◆ **Input**
★ ★ ★ ★
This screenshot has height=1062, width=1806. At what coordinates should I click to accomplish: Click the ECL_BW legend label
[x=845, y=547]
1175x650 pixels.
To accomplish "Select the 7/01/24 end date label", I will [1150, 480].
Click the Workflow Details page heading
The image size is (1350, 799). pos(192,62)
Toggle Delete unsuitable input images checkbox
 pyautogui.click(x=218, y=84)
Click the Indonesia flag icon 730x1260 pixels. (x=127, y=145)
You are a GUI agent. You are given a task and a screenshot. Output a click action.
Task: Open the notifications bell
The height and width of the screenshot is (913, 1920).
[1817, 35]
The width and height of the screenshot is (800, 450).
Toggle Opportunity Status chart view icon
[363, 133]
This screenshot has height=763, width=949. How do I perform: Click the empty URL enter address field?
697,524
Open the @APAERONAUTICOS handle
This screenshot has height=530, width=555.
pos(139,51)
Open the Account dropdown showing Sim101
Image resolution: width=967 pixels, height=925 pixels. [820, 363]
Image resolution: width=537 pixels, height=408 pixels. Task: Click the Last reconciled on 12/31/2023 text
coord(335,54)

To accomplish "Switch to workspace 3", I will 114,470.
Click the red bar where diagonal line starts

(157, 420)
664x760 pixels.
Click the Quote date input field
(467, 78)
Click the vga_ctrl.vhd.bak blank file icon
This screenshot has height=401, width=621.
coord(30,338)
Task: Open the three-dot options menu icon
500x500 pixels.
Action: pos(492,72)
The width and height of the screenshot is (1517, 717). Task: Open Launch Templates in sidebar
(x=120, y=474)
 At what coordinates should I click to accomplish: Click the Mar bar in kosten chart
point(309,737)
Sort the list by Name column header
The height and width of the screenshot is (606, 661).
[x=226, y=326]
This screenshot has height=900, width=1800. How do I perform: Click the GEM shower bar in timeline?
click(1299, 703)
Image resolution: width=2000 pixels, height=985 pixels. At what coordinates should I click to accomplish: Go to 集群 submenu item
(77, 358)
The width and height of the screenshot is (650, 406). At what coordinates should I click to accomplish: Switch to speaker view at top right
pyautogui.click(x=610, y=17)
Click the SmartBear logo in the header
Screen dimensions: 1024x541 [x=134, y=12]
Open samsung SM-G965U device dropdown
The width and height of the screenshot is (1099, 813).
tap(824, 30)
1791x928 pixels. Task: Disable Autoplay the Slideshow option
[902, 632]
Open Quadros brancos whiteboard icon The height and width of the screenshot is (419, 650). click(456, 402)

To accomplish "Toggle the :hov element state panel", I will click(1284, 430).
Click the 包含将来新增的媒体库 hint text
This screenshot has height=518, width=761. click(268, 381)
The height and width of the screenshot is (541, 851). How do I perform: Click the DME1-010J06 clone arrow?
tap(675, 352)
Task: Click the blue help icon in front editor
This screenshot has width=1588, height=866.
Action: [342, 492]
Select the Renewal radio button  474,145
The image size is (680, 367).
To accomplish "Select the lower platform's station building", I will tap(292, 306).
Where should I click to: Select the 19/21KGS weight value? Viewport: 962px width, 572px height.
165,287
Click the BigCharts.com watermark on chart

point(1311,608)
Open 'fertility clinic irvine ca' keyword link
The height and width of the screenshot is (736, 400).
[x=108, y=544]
★ ★ ★ ★
◆ **Task objective**
Give back exactly the lines beginning at the one with "The image size is (680, 367)." and ending at the final line of the material; both boundary lines belong in it.

◆ **Task result**
The image size is (680, 367).
To accomplish "Select the lower platform's station building", I will tap(292, 306).
Where should I click to: Select the 19/21KGS weight value? Viewport: 962px width, 572px height.
165,287
Click the BigCharts.com watermark on chart

point(1311,608)
Open 'fertility clinic irvine ca' keyword link
The height and width of the screenshot is (736, 400).
[x=108, y=544]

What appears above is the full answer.